12. Juli 2016

Bald wieder mehr Kleinklassen in Bern?

Herr Pulver, im Kanton Bern gibt es Kinder, die nicht zur Schule gehen dürfen. Was sagen Sie ­dazu?

Bernhard Pulver: Die Situation ist unbefriedigend. Dass Eltern keinen Platz in Sonderschulen für ihre Kinder finden, entspricht leider der Realität. Zum Glück sind es aber Einzelfälle. Von den 2000 Kindern in Sonderschulen gab es bei ein paar Dutzend Probleme bei der Suche. Der Artikel im Volksschulgesetz, der nach einer Ausschulung die Eltern in die Pflicht nimmt, ist aber ganz klar nicht mehr zeitgemäss. 

"Man könnte wieder mehr Kleinklassen eröffnen", Berner Zeitung, 12.7.

Wird dieser Missstand mit der Sonderschulstrategie behoben?

Ja. Wir beabsichtigen, die Sonderschule der Volksschule zu unterstellen. Benötigt ein Kind dann ein Sondersetting, sind nicht mehr die Eltern verantwortlich, sondern die Erziehungsdirektion. Die Sonderschulen werden zudem eine Aufnahmepflicht haben.

Wann wird die Strategie endlich vorgestellt?

Die wichtigsten Richtungsentscheide wurden gefällt. Im Herbst sind die letzten Hearings mit betroffenen Anspruchsgruppen geplant, und im ersten Semester 2017 soll die Vernehmlassung beginnen.

Ein weiterer Grund für die aktuelle Situation ist die Zunahme der Sonderschüler parallel zur Reduktion der Kleinklassen.
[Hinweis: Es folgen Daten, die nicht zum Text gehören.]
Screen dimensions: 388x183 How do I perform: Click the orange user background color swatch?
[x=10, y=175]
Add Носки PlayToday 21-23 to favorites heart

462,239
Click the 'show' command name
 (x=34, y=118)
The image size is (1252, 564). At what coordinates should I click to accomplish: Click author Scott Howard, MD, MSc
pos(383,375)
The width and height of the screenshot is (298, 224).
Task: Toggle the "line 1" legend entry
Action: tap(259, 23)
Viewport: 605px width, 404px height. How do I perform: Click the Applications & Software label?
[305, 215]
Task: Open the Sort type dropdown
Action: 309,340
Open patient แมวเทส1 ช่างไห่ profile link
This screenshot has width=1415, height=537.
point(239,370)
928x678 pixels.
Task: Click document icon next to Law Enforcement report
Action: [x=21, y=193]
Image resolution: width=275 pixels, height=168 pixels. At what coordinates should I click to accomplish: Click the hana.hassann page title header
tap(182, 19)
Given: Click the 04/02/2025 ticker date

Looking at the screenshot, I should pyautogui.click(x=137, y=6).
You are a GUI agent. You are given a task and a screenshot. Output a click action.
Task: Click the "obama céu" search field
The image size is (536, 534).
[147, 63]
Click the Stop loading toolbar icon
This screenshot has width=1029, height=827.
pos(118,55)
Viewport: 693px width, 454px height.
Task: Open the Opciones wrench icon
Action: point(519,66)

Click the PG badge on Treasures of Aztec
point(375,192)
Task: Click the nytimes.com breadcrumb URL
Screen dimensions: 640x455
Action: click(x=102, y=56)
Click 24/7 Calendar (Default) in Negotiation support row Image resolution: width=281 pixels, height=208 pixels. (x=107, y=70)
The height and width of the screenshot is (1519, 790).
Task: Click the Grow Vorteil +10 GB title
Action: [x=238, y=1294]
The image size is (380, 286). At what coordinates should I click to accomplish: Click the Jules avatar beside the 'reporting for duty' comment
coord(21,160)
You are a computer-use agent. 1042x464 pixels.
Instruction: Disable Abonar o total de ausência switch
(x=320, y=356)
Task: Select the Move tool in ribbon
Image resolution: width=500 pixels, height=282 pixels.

Mit der Reduktion der Anzahl Kleinklassen ist tatsächlich ein Auffangbecken weggefallen. Wie die Zahlen zeigen, hat dies dazu geführt, dass der Druck auf die Sonderschulen zugenommen hat. Ein weiterer Grund für die Zunahme der Sonderschüler ist aber auch die gesellschaftliche Entwicklung. Kinder, die nicht der Norm entsprechen, werden heute viel häufiger professionell abgeklärt. Das wünschen nicht zwingend die Lehrer oder die Erziehungsdirektion, sondern vielfach auch die Eltern. Die Gesellschaft ist heute sensibilisierter, man will ja nichts falsch machen, und die Medizin kennt die möglichen Defizite. Das führt auch zu mehr Diagnosen.

Die Kantone Zürich und Schwyz haben Massnahmen ergriffen, um die Anzahl Sonderschüler zu reduzieren. Braucht es das in Bern auch?

Es ist nicht geplant, deutlich mehr Kinder zu integrieren. Mit der Sonderschulstrategie führen wir aber ein schweizweit einheitliches Abklärungssystem ein. Heute werden Ausschulungen aufgrund von Untersuchungen verschiedenster Stellen beschlossen. Neu wird nur noch die Erziehungsberatung die Abklärungen durchführen. Es soll nicht mehr die Diagnose im Zentrum stehen, sondern der Bedarf und das Umfeld des Kindes. Die Erziehungsberatung schaut, welche Ressourcen in der Schule oder der Familie vorhanden sind. So kann besser eingeschätzt werden, ob das Kind tatsächlich ein Sondersetting braucht.

Müsste auch die Anzahl Kleinklassen wieder erhöht werden?

Ich habe nicht damit gerechnet, dass so viele Kleinklassen abgebaut werden. Angestrebt wurde eine Halbierung innert zehn Jahren. Vermutlich ist man jetzt eher über das Ziel hinausgeschossen. Man könnte also durchaus wieder mehr Kleinklassen eröffnen. Die Gemeinden entscheiden selber, ob sie die Lektionen für unterstützende Massnahmen für die Integration oder für eine Kleinklasse einsetzen wollen.

Viele Lehrer und auch der Berufsverband sind aber der Meinung, dass die Ressourcen nicht einmal für die Integration ausreichen, geschweige denn für beides.

Ich habe durchaus Verständnis für diese Kritik. Aber bei der Umsetzung der Integration wurde das Budget für besondere Massnahmen bereits von 110 auf 130 Millionen Franken angehoben. Seither sind die Kosten in diesem Bereich stabil. Dafür steigen sie im Bereich der Sonderschulung. Verschiedene Vorstösse im Grossen Rat zeigen zudem, dass einige Politiker für schwache Schüler eher noch weniger Geld einsetzen möchten – zugunsten der leistungsstarken Schüler. Die Frage nach den Ressourcen muss also auch der Grosse Rat beantworten.